What to Do with Your Deer and Elk Meat
The time-honored tradition of hunting is alive and well throughout the Northwest. We’ve looked at how to get started processing game, and now we’ll cover how much meat you can expect from your trophy and what to do with some of that meat at mealtime.
Hunting is Highly Regulated
Be aware that you need a hunting license, tag, and a clear understanding of hunting rules before you go out in search of your deer or elk. Use the following Oregon and Washington links to ensure your hunt is done legally.
Oregon Department of Fish and Wildlife
For more information, call 503-947-6101
Washington Department of Fish and Wildlife
For more information, call 360-902-2200
How Much Meat will You Get
After you’ve processed your prize, or taken it to a butcher, you can expect a full-size elk to fill several shelves on your freezer. Maybe more. A deer will not fill quite as much. Typically, you can expect the finished, wrapped meat to weigh just less than half of what the deer or elk weighed when it was alive. That comes to an average of 250 pounds of meat from an elk, and upwards of 60 pounds from an adult mule deer.
Freezer too Full?
Hunting season can fill a freezer fast. Especially when you consider that one deer can add up to 200 meals. If you have too much meat from a successful hunt, you may be able to donate your professionally processed elk and venison to a local food bank. Just call around first, as some organizations cannot accept elk or deer meat even if it was professionally processed.
Editor’s Note: It’s important to understand the laws around wildlife meat. Both Oregon and Washington have exacting legal restrictions and guidelines on the purchase, selling, exchange, or bartering for or with wildlife meat, pelts, and parts. Parts of the law deal with fish and game birds as well. Get to know Oregon’s laws here and Washington’s laws here.

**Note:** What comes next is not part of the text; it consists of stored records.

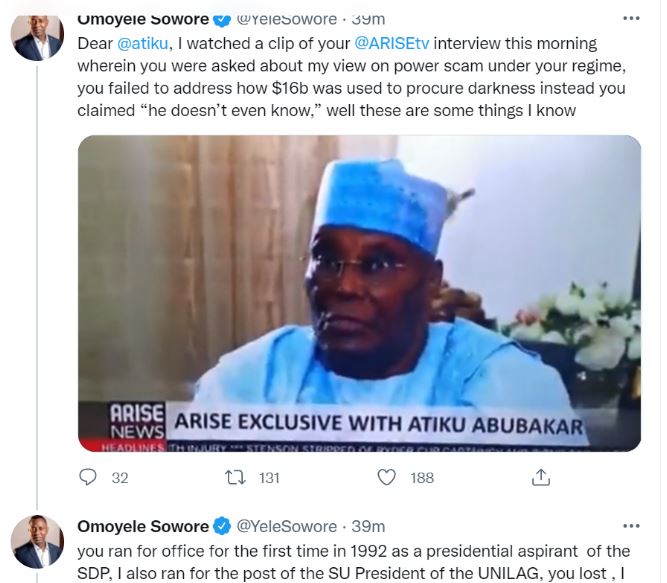This screenshot has height=583, width=667.
Task: Open more options on first tweet
Action: [x=630, y=19]

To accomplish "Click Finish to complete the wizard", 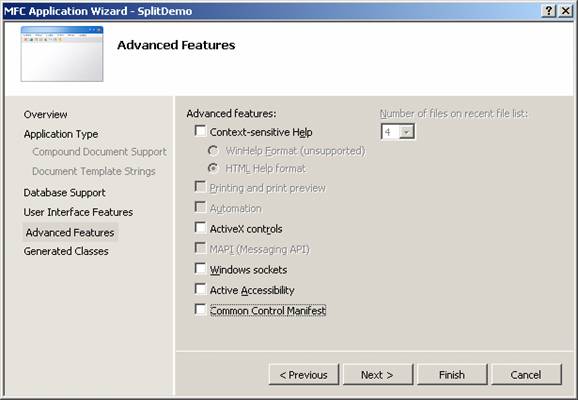I will (452, 375).
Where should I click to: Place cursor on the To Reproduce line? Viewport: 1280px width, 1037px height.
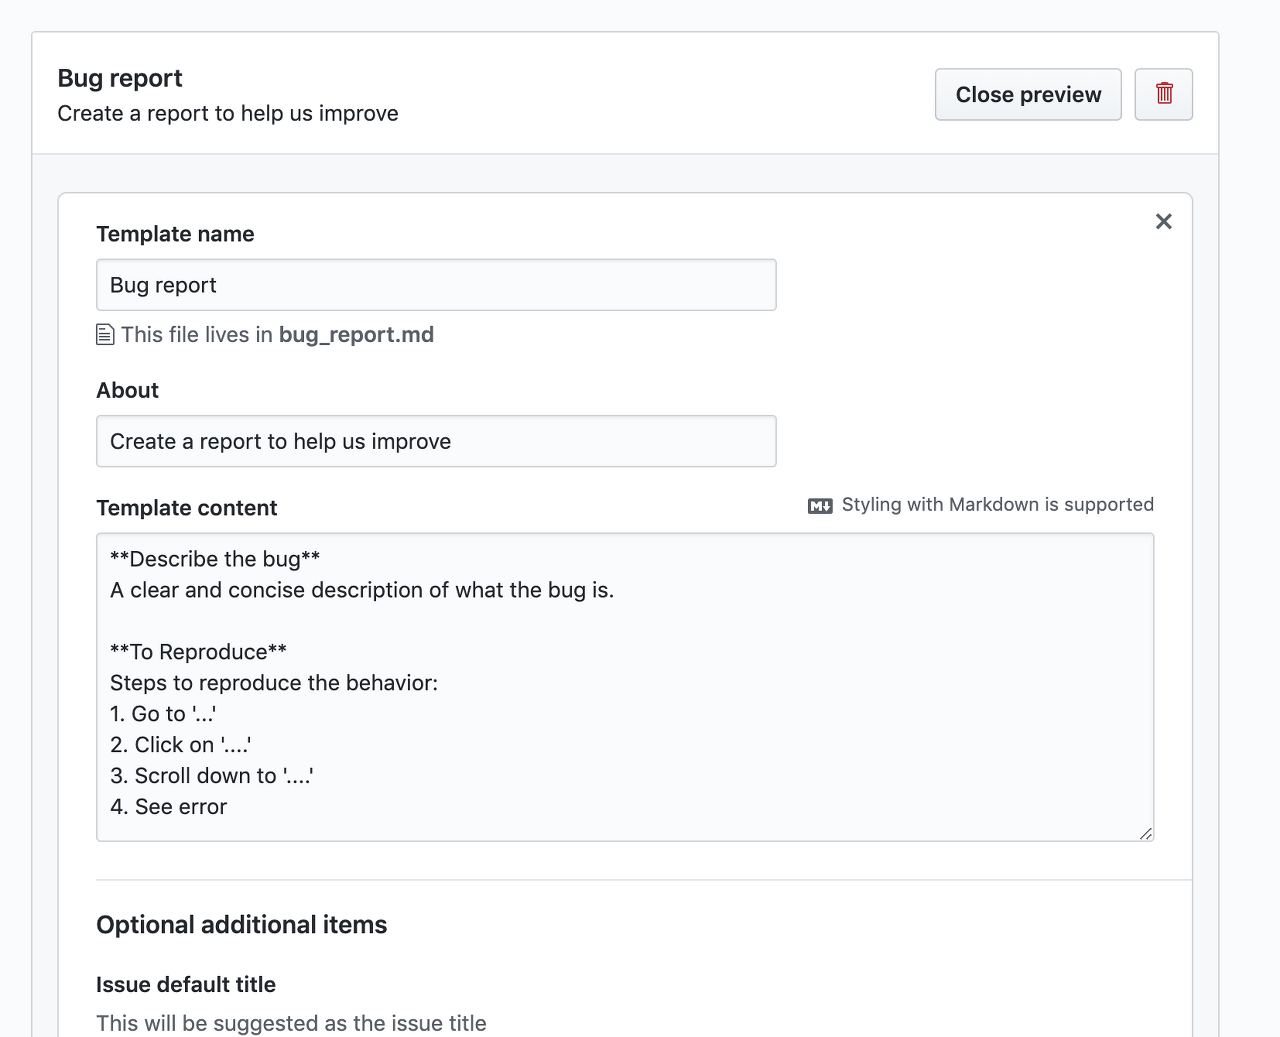[x=198, y=652]
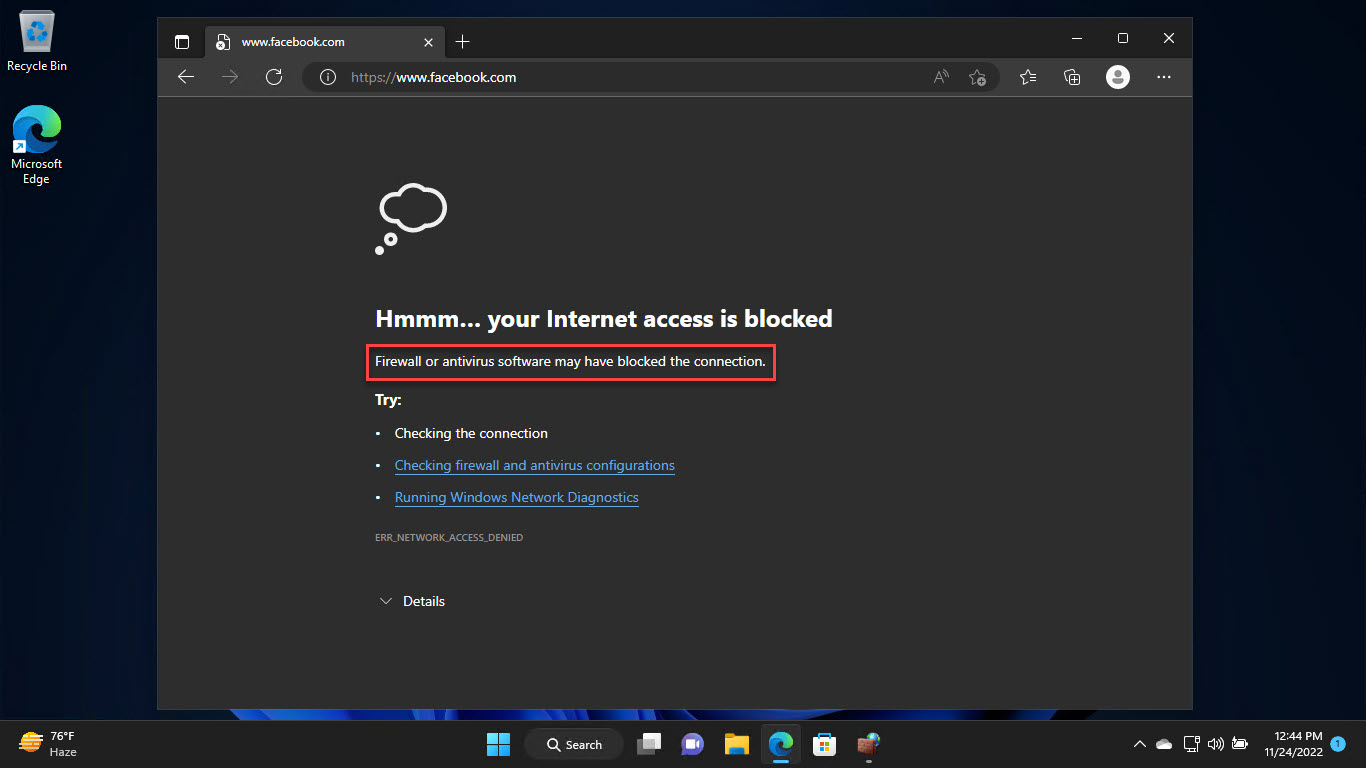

Best Recipes for Deer and Elk
We’ve combed through the hunting archives to find some of the best recipes for preparing and enjoying deer and elk. These are two of the most popular.
Dutch Oven Roasted Elk
- 1 elk roast (4 pounds)
- ¼ cup olive oil
- ½ teaspoon rosemary
- ½ teaspoon sage
- 6-12 medium-size potatoes (washed and quartered)
- 6 whole carrots (peeled)
- 3-5 cloves garlic (peeled and crushed)
- 2 onions (peeled and quartered)
- 1 cup beef broth
- Salt and pepper to taste
Directions: Preheat your oven to 275º F.
Set on your stovetop to medium/high heat. Heat the olive oil in the Dutch oven, then brown the roast in the hot oil. This takes up to 6 minutes per side. Add salt and pepper if needed. Take the meat out of the oil and set aside for a moment.
Add your potatoes, onion, carrots, garlic to the hot oil. Now add the roast in with the vegetables. Top with rosemary, sage, beef broth, and salt and pepper to your taste. Place the lid on the Dutch oven and put the whole thing into the oven for 3-4 hours. You’ll know it’s done when the meat easily falls apart and the potatoes are lightly browned.
Tender Marinated Venison Steaks
- 2 pounds of venison loin or leg (cut into steaks)
- 1 ½ cups olive oil
- ¾ cups soy sauce
- ½ cup red wine vinegar
- ½ cup lemon juice
- 1 tablespoon brown sugar
- ¼ cup Worcestershire sauce
- 2-4 cloves garlic (peeled and crushed)
- 1 ½ teaspoons parsley (chopped)
- 2 tablespoons dry mustard
- 2 bay leaves
- 1 onion (peeled and chopped)
- Salt and pepper to taste
Directions: Simply add all the ingredients (minus the venison) in a large bowl. Add your meat to the marinade, cover with plastic, and let sit in the fridge for a full 12 hours.
Discard the marinade. Turn your grill on medium heat and place your venison steaks on the grill. Be sure not to overcook the meat. Venison is considered safe to eat when it reaches an internal temperature of 165º F.